**READING TEXT**

Thanks so much for such a lovely way to start my day. I sipped my coffee and enjoyed your photos - they are just fantastic. I love the idea for the extender on the bird boxes and we may just have to borrow that idea. We are only a week or two off Spring here in Tasmania Australia and the birds are already looking for nest sites. We have a very old farmhouse on 3 acres and so far have had to cut 4 holes in our walls to rescue birdies who fell from the roof into the internal walls - Its a 14 room house and the whole roof needs replacing and we just do not have that kind of money just now. Hmm, that started 4 years ago and now I have 8 talking starlings (who I love to bits) and a male European Blackbird. Have saved 24 birds so far from pulling them out of the tight spots they get themselves into. My hubby and I are like a magic act, but it is me that has to put my arm into the wall cavity up to my armpit and feel around the icky stuff in there to catch the biting, screaming birdie. LOL  So this year, it's nesting boxes everywhere we can and I was worried about Possums and Ravens getting into the smaller boxes for sparrows (we love them here and only have about 5 in our yard, so they are precious to us) and the starlings and blackbirds - mostly Blue Wrens and Red Robins here. So again, thanks for the inspiration - 
love and light
Susan in Tasmania 
PS - How do you stop the birdies getting into that lovely veggie patch?


----------



## michbird (Jul 5, 2007)

**RECORDS FOR THIS EXERCISE**

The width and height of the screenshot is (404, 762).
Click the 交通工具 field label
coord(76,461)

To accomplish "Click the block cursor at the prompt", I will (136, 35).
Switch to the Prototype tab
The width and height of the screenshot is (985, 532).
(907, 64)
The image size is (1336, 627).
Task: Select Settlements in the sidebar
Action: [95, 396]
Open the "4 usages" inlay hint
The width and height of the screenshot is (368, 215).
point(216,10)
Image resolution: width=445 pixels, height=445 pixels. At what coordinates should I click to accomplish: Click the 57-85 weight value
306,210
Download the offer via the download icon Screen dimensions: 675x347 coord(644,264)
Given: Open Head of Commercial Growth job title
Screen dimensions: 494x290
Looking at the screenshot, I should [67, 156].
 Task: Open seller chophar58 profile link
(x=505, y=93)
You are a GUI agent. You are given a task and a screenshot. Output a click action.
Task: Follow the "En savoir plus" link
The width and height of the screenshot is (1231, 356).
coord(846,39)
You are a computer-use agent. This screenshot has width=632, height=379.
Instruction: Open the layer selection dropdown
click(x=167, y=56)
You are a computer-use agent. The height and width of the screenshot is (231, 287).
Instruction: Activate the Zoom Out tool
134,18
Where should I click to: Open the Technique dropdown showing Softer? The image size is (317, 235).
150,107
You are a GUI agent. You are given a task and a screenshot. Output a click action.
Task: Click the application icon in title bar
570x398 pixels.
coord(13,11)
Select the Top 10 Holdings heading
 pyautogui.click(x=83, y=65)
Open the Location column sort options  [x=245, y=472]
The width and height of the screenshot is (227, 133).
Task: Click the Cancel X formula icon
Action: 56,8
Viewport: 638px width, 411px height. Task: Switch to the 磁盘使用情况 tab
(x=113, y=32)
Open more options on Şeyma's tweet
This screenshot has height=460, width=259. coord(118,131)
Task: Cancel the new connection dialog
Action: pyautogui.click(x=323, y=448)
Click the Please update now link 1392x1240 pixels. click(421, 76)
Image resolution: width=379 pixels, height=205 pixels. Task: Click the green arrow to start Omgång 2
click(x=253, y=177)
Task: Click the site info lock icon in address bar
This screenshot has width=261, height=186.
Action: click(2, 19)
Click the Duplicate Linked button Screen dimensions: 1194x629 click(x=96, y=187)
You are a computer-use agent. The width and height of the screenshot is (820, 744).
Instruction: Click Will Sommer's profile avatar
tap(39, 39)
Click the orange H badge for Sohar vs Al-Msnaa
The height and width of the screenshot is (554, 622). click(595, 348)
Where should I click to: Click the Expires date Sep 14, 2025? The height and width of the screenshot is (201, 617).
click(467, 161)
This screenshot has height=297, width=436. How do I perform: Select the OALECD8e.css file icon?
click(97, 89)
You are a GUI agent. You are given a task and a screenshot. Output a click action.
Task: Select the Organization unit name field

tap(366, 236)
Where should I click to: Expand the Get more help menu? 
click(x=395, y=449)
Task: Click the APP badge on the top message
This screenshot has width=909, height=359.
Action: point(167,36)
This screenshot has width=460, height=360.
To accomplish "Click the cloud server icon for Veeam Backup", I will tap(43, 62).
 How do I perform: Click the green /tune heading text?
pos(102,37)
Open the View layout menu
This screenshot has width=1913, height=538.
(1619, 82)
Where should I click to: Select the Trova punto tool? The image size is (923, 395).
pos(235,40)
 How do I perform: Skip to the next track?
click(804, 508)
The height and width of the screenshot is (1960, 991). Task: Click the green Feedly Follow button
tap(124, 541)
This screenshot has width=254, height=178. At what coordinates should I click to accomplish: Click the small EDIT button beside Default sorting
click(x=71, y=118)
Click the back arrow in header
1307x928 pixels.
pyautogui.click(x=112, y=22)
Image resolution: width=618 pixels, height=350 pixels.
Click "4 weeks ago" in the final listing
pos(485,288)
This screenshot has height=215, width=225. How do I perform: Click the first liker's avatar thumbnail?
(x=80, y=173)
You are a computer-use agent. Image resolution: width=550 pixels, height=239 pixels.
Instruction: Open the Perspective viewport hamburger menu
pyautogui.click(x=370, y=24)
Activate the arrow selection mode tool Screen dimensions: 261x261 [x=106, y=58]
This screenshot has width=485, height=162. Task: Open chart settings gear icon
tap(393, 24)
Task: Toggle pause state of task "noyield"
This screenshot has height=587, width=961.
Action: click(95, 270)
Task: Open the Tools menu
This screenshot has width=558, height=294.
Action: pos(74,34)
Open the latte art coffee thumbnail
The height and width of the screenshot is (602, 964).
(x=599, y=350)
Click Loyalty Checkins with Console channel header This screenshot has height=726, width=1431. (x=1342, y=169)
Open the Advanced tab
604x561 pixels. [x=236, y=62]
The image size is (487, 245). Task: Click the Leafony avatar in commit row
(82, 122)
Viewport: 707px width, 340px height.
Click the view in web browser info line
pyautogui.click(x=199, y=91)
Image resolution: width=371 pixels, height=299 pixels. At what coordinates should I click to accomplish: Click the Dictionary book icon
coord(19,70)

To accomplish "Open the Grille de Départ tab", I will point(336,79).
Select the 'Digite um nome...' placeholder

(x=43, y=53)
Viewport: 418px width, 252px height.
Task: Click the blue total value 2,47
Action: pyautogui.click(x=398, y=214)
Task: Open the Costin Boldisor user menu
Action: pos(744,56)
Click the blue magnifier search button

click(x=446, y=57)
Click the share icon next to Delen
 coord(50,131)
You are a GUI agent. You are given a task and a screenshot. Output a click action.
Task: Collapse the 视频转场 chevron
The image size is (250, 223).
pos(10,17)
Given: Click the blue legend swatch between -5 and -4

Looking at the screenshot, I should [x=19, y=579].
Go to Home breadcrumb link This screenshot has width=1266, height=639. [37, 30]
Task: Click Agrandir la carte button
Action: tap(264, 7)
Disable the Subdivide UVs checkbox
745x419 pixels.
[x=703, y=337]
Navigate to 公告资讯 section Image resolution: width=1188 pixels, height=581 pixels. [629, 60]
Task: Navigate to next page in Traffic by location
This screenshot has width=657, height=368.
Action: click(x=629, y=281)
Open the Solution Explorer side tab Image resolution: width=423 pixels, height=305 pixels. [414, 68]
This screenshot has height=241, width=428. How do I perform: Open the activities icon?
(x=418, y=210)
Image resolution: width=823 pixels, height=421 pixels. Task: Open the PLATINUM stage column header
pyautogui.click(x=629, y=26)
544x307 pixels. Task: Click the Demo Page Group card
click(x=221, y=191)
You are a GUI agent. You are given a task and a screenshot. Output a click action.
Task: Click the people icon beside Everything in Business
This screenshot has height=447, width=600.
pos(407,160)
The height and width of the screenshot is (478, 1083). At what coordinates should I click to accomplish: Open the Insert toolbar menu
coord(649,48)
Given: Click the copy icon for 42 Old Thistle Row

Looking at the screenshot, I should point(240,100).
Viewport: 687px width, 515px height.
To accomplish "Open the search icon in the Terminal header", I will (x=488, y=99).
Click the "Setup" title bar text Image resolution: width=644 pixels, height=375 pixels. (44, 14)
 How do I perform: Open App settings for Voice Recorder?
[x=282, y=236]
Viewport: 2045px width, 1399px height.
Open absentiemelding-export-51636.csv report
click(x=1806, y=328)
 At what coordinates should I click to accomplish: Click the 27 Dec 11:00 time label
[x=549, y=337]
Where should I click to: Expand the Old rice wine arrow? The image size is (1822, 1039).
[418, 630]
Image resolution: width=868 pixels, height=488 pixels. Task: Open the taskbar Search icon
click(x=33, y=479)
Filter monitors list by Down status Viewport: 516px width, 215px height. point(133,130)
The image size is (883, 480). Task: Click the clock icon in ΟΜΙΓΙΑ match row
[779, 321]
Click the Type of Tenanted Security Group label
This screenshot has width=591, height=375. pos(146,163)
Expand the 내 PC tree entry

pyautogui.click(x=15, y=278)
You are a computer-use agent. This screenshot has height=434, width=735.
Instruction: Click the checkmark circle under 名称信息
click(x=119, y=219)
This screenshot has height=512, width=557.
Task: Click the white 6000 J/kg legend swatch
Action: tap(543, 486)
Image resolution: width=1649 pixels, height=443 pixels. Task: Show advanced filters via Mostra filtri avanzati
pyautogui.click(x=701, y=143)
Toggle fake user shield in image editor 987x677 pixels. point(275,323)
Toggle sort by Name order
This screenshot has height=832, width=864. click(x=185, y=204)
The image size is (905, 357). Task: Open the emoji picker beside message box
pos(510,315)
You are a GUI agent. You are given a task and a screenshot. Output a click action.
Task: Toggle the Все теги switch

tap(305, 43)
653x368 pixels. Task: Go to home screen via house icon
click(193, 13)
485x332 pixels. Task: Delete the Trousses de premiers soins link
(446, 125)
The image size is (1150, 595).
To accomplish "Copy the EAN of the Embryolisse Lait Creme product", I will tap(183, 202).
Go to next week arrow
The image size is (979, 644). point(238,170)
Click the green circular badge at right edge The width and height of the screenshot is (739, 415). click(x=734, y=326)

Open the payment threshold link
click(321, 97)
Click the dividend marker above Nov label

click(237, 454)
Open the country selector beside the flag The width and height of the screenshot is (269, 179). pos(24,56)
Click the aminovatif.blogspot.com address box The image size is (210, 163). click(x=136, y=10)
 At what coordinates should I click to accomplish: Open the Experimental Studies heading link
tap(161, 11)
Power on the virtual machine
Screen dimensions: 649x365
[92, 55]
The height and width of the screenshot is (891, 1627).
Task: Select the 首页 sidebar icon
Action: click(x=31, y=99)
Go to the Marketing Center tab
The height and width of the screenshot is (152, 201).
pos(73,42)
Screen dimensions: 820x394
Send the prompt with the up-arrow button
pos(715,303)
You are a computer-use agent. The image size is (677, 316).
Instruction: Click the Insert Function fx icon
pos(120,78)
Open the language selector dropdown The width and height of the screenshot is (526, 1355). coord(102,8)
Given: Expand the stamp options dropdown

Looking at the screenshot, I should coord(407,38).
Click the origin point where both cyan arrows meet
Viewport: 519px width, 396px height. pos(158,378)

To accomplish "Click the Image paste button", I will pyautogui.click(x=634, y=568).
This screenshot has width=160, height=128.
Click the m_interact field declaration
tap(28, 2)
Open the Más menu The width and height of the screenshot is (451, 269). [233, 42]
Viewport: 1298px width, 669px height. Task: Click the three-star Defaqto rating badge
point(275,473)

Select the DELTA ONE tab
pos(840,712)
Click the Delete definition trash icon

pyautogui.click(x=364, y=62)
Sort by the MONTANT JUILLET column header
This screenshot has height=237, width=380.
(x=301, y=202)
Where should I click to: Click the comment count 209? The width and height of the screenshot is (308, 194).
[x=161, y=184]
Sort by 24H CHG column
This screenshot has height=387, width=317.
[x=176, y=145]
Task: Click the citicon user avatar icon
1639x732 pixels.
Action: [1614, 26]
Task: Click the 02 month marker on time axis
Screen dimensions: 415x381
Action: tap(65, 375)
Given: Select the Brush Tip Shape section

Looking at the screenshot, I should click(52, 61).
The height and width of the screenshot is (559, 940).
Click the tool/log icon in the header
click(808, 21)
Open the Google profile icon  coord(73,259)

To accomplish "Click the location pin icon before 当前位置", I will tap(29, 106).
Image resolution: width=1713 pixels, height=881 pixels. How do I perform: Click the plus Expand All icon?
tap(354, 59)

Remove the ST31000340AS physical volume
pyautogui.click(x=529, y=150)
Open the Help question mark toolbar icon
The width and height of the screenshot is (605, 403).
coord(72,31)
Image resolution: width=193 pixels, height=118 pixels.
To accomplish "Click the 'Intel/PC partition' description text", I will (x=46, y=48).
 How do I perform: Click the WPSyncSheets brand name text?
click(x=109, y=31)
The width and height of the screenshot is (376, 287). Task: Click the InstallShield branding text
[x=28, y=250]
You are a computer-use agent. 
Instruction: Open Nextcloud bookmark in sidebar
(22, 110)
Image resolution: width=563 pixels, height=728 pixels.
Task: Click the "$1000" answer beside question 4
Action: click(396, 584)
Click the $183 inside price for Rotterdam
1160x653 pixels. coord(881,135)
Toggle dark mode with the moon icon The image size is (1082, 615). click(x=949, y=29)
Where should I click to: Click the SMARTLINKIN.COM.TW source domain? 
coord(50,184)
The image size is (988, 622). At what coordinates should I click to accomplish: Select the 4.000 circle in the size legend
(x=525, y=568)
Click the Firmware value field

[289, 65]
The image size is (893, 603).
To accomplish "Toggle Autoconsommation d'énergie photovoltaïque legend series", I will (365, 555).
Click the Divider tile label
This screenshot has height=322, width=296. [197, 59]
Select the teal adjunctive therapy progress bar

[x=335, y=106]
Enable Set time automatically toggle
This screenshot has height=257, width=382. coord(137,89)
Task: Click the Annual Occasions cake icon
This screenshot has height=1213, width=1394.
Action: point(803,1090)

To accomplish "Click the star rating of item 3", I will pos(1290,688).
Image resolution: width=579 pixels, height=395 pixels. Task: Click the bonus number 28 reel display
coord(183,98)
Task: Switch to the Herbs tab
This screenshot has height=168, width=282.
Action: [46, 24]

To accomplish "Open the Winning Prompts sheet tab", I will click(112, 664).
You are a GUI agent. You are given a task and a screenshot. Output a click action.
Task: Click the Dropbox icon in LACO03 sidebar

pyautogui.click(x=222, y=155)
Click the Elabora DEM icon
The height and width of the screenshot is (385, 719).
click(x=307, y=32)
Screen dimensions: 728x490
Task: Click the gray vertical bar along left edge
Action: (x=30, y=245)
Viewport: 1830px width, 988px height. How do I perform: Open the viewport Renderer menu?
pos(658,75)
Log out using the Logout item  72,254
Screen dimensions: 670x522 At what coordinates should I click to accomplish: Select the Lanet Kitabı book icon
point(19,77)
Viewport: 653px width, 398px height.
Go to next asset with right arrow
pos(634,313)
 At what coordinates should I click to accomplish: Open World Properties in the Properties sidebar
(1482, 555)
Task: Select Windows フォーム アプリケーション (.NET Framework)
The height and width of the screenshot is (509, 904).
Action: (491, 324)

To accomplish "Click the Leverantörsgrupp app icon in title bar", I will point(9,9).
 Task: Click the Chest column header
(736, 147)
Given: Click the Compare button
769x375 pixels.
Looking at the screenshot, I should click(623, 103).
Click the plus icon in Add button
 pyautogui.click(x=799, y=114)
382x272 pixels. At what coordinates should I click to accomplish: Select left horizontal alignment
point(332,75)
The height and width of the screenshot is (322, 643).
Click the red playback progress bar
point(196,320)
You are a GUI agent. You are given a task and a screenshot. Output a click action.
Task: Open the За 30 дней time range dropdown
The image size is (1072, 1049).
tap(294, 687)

**REQUIREMENT 1**
Output, line for line, the part of the listing that opens with the line containing "has width=632, height=379." and closes with the line containing "(x=113, y=32)".
**REQUIREMENT 2**
Please pick up the forum thread about backyard birds and nesting boxes and continue it from its last line.

**WRITTEN ANSWER 1**
You are a computer-use agent. This screenshot has width=632, height=379.
Instruction: Open the layer selection dropdown
click(x=167, y=56)
You are a computer-use agent. The height and width of the screenshot is (231, 287).
Instruction: Activate the Zoom Out tool
134,18
Where should I click to: Open the Technique dropdown showing Softer? The image size is (317, 235).
150,107
You are a GUI agent. You are given a task and a screenshot. Output a click action.
Task: Click the application icon in title bar
570x398 pixels.
coord(13,11)
Select the Top 10 Holdings heading
 pyautogui.click(x=83, y=65)
Open the Location column sort options  [x=245, y=472]
The width and height of the screenshot is (227, 133).
Task: Click the Cancel X formula icon
Action: 56,8
Viewport: 638px width, 411px height. Task: Switch to the 磁盘使用情况 tab
(x=113, y=32)

**WRITTEN ANSWER 2**
Hi Susan  I so much enjoyed reading your post as well- It is so interesting the differences we have in our areas. The European Starlings and House Sparrows are not native here, though they don't realize it. They think they belong here, and that the native birds are the invaders. This makes them very competitive for nest sites with our native birds. Because of this, we have to watch entrance hole sizes carefully in order to keep starlings from the bluebird/tree swallow boxes. Pairing boxes also helps to provide housing for both sparrows and bluebirds/tree swallows. In the starling & house sparrows' native realms, they are not destructive as they are here.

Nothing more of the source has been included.